The history of blastomycosis is briefly described and the literature of this disease is reviewed. Pertinent facts concerning pathologic physiology of the lungs are considered. The various methods of treating blastomycosis are discussed with particular emphasis on the use of stilbamidine.

Experience with surgical resection in 6 patients with pulmonary blastomycosis is presented. Two of these cases are recorded in detail. One patient died two years postoperatively with widely disseminated blastomycosis. In contrast, the other patient with widely disseminated bilateral pulmonary as well as cutaneous disease was treated with stilbamidine. This resulted in subsidence of the disease but left a destroyed left lower lobe, which was excised. The patient is well six months postoperatively.

Our experience with blastomycosis has led us to believe that it is a generalized systemic disease which is in many ways similar to tuberculosis. It is believed that stilbamidine is a better drug than anti-tuberculosis preparations for controlling the disease so that surgical treatment can be instituted if it becomes necessary.

5. The Conservative and Surgical Management of Benign Strictures of the Esophagus.

Paul H. Holinger, Kenneth C. Johnston (by invitation),

Willis J. Potts and Fernando Dacunha (by invitation), Chicago, Ill.

Benign strictures of the esophagus present a variety of problems depending upon their etiology, severity, duration and previous therapy. Strictures may be congenital, inflammatory, chemical, traumatic, or surgical in origin. They vary from small, superficial webs to extensive fibrous stenosis or atresia, with a duration ranging from acute, recent obstruction to years, and to complete closure.

Management must be sufficiently flexible and varied to be adapted to changing situations. Simple endoscopic dilatation suffices for the majority of congenital strictures. Early mercury bougie dilatation has been most effective in prevention of strictures due to chemical burns. Gastrostomy allowing for prograde or retrograde dilatation is the most rapid means of dilating firm, multiple strictures of this character once they have formed, and normal swallowing function is effectively restored in the majority of cases. Pneumatic, or large mercury bougie dilatation, is effective in the great majority of cases of cardiospasm, and in view of its effectiveness deserves an adequate trial.

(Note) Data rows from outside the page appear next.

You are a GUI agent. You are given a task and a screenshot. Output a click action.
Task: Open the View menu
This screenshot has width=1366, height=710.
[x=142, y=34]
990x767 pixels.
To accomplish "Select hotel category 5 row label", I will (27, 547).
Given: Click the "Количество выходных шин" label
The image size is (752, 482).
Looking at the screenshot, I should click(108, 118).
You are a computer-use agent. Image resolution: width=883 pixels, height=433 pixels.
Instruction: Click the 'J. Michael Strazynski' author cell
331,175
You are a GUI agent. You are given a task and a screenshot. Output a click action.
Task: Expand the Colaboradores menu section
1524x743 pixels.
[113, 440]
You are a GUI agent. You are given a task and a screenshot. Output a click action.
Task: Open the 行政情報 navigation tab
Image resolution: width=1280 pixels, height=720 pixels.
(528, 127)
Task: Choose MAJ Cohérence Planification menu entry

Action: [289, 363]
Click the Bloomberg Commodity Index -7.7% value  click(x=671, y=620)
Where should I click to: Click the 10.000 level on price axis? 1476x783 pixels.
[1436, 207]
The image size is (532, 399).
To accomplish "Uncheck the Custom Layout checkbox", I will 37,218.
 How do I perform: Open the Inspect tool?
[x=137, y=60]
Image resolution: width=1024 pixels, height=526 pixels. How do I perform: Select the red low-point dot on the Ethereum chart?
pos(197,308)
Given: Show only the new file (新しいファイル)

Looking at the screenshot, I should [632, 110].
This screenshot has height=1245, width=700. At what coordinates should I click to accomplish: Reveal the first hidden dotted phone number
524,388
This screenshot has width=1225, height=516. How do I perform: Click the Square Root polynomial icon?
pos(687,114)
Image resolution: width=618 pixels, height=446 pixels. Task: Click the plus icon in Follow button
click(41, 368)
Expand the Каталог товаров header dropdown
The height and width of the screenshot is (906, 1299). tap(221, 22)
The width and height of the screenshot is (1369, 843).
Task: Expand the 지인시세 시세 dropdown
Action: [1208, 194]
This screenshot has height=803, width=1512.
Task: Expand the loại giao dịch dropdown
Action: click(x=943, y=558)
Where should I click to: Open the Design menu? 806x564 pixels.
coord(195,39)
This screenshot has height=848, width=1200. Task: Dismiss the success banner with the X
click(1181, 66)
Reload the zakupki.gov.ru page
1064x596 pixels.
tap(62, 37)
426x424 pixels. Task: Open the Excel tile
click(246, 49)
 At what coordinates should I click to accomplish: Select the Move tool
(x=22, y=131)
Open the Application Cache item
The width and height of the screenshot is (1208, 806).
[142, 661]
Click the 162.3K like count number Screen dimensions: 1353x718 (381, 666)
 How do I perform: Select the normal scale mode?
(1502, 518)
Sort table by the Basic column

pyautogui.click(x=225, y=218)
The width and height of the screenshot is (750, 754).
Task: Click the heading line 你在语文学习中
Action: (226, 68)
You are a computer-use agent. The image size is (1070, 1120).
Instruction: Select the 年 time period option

Surgical resection of benign strictures is indicated only when endoscopic dilatation has been demonstrated, after prolonged trial, to be relatively ineffective. Furthermore, the most rapidly increasing series of patients with benign strictures of the esophagus are those with recurrent strictures following esophageal surgery. Sixty plus patients, adults and children, with post-surgical strictures will be analyzed giving the etiology of the original obstruction, the type of surgery, the post-surgical interval at which obstructive symptoms recurred and subsequent management required.

Some of the operative procedures for correction of extensive strictures in children will be discussed.

6. A Method of Preventing Peptic Esophagitis Following Esophago-gastrostomy: Exprerimental and Clinical Study.

David H. Watkins (by invitation), Arthur Prevedel (by invitation)

and Fred R. Harper, Denver, Colorado

Reestablishment of continuity by esophagojejunostomy or esophagogastrostomy following total gastrectomy or subtotal proximal gastrectomy is not entirely satisfactory because of the development of chemical esophagitis with its attendant complications of stricture formation, hemorrhage, and even perforation. This same problem also appears in the management of patients with esophageal hiatal hernias associated with chemical esophabitis.

Previous investigators have shown that even in dogs subjected to 50 per cent proximal gastrectomy followed by esophagogastrostomy, 62 percent died of spontaenous esophageal complications in an average of 56 days.

In order to overcome the above complications, we have prepared a series of dogs in which a flutter valve mechanism was fashioned in the esophageal portion of the esophagogastric anastomosis.

The method has been used on dogs which have been carefully followed and studied and also on patients with gratifying results.

The presentation will cover the technical procedure used and also carefully prepared studies of the animal experiments and case histories of the patients operated upon.